==== READING TEXT
Prescription for exercise
Chuck Ackerman stays fit since surgery took his prostrate cancer away four years ago.
The 72-year-old Fruita resident is free of cancer and working out to keep his mind and body healthy. Twice each week, the focus on fitness takes him to the Fruita Community Center, 324 N. Coulson St.
That’s where Lindsay Maurer, a credentialed instructor, helps cancer survivors create an individualized exercise regimen.
The patient-centered approach is the centerpiece of a new, innovative program at the Fruita center. Any person with any type of cancer at any stage may take part.
“I think there’s a common misconception that people who are actively receiving cancer treatments cannot exercise, but there’s no reason why someone receiving treatment can’t exercise,” Maurer said.
Known as Cancer Fit, the Fruita program is modeled after one established by the Colorado Parks and Recreation Association, she said. It began in January.
========
• [PROBLEMS TO WORK ON]
**A.** According to the article, the Cancer Fit program in Fruita is modeled after a program established by which organization?
**B.** Transcribe the article from "The patient-centered approach" to "began in January.".
The material placed after the article is not needed.
==== GIVEN DATA
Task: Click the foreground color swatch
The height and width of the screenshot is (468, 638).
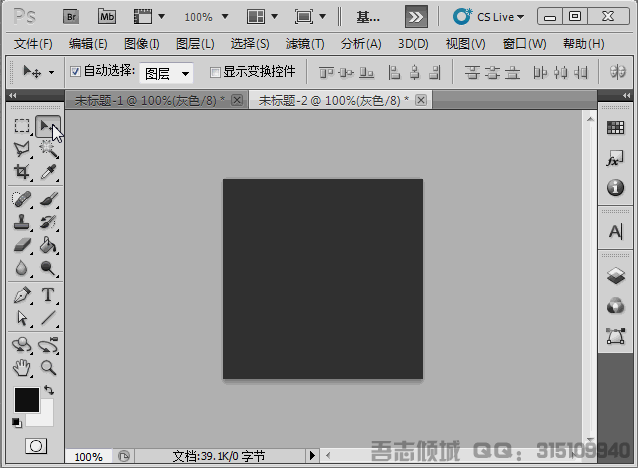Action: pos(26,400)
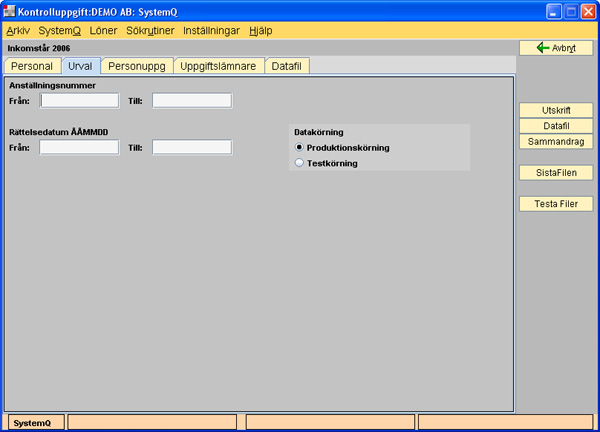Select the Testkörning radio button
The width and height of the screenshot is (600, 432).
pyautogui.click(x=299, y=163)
========
==== GIVEN DATA
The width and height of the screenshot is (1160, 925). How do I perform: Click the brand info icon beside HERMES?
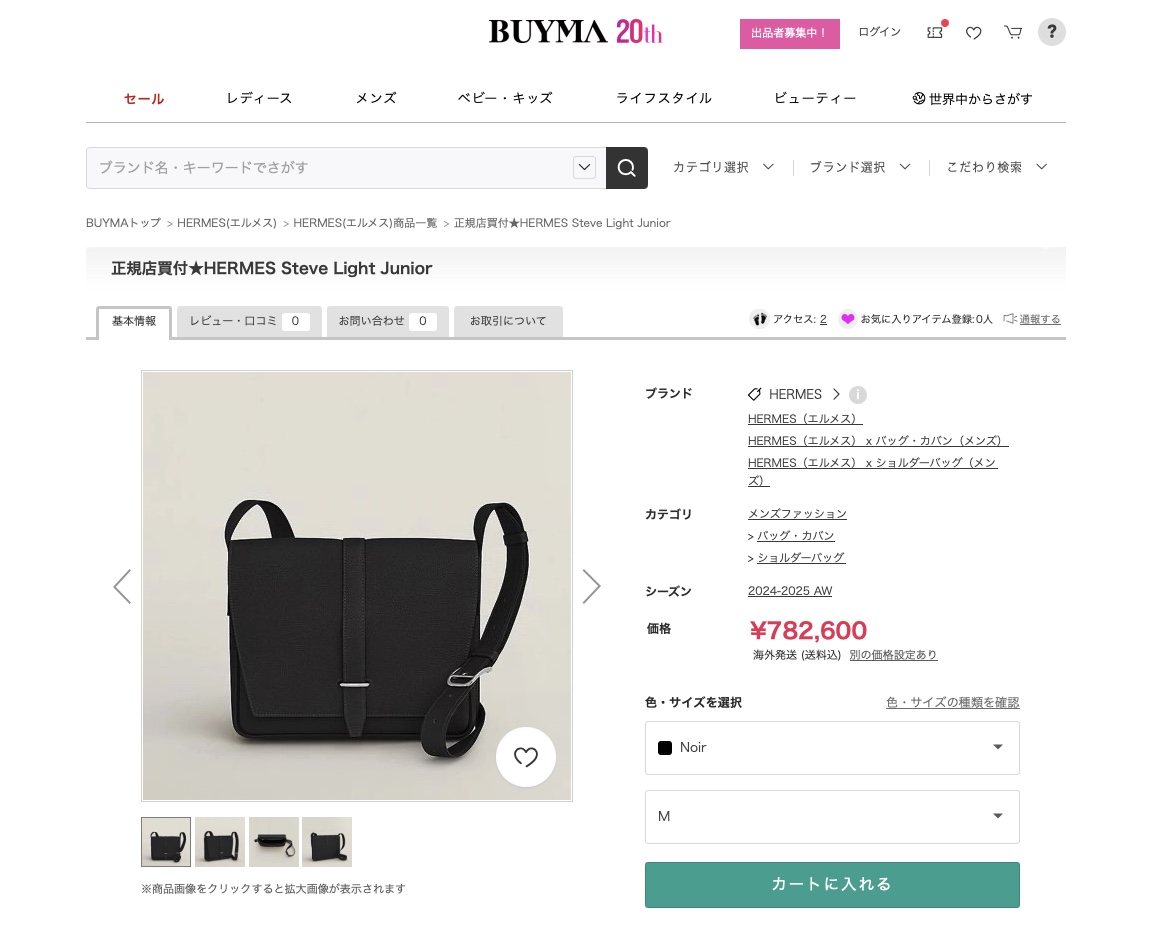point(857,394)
========
==== GIVEN DATA
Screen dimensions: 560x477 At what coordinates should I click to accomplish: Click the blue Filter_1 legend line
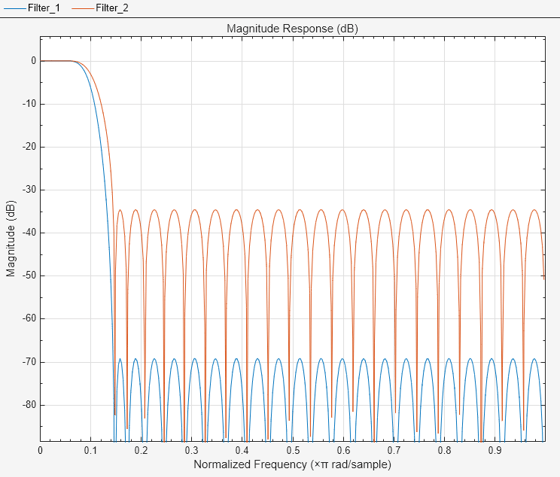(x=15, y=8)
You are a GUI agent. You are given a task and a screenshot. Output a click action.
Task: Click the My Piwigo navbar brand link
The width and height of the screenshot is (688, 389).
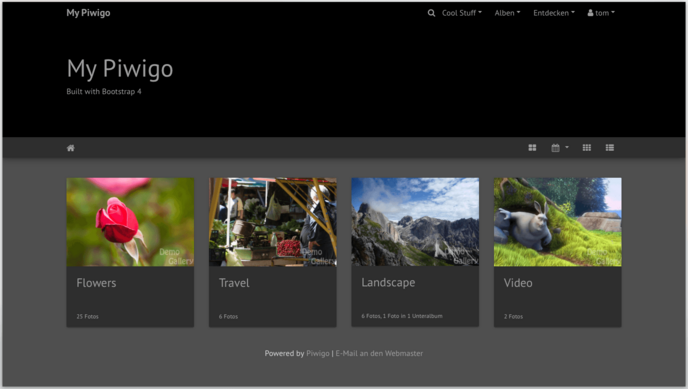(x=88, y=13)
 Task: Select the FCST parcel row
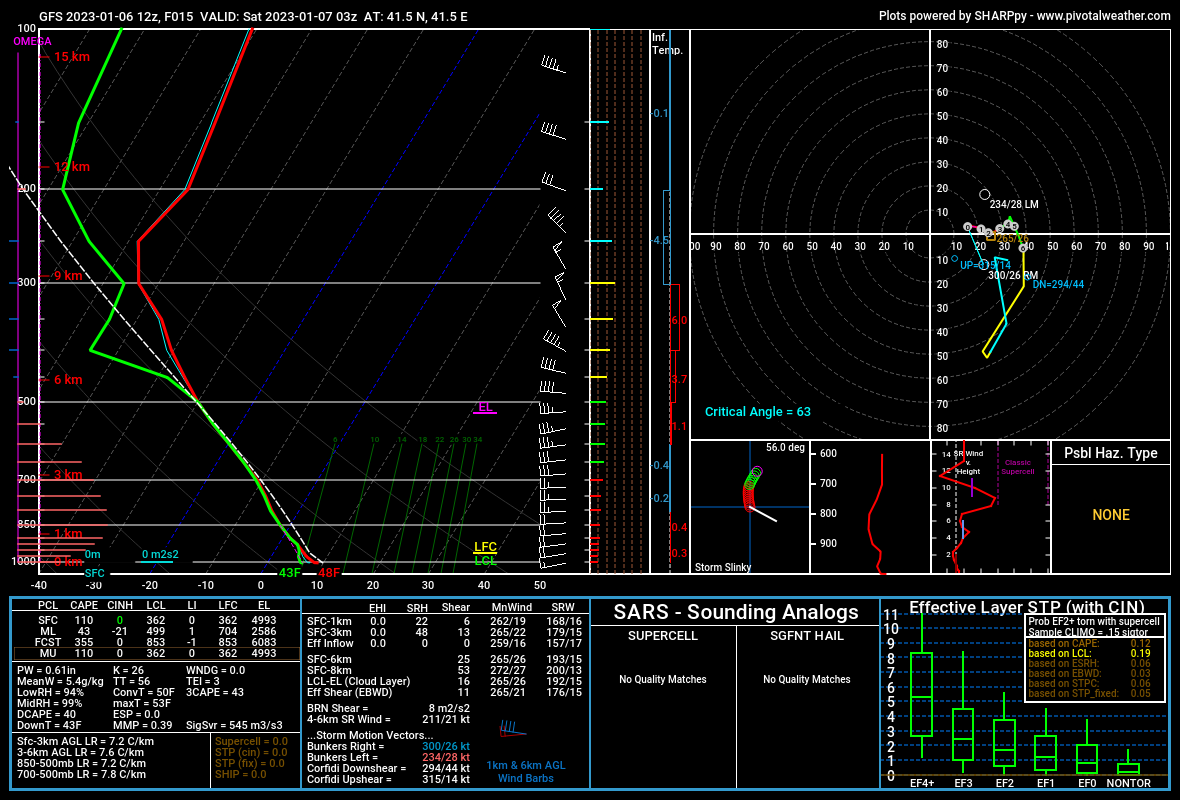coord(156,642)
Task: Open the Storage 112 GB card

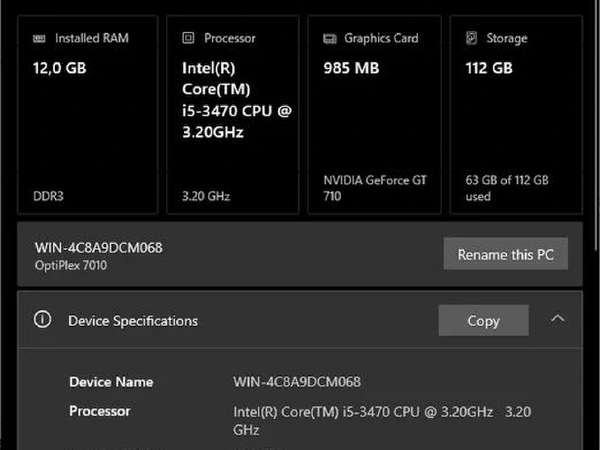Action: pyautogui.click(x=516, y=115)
========
• [ANSWERS FOR THE TASKS]
**A.** The Colorado Parks and Recreation Association.

**B.**
The patient-centered approach is the centerpiece of a new, innovative program at the Fruita center. Any person with any type of cancer at any stage may take part.
“I think there’s a common misconception that people who are actively receiving cancer treatments cannot exercise, but there’s no reason why someone receiving treatment can’t exercise,” Maurer said.
Known as Cancer Fit, the Fruita program is modeled after one established by the Colorado Parks and Recreation Association, she said. It began in January.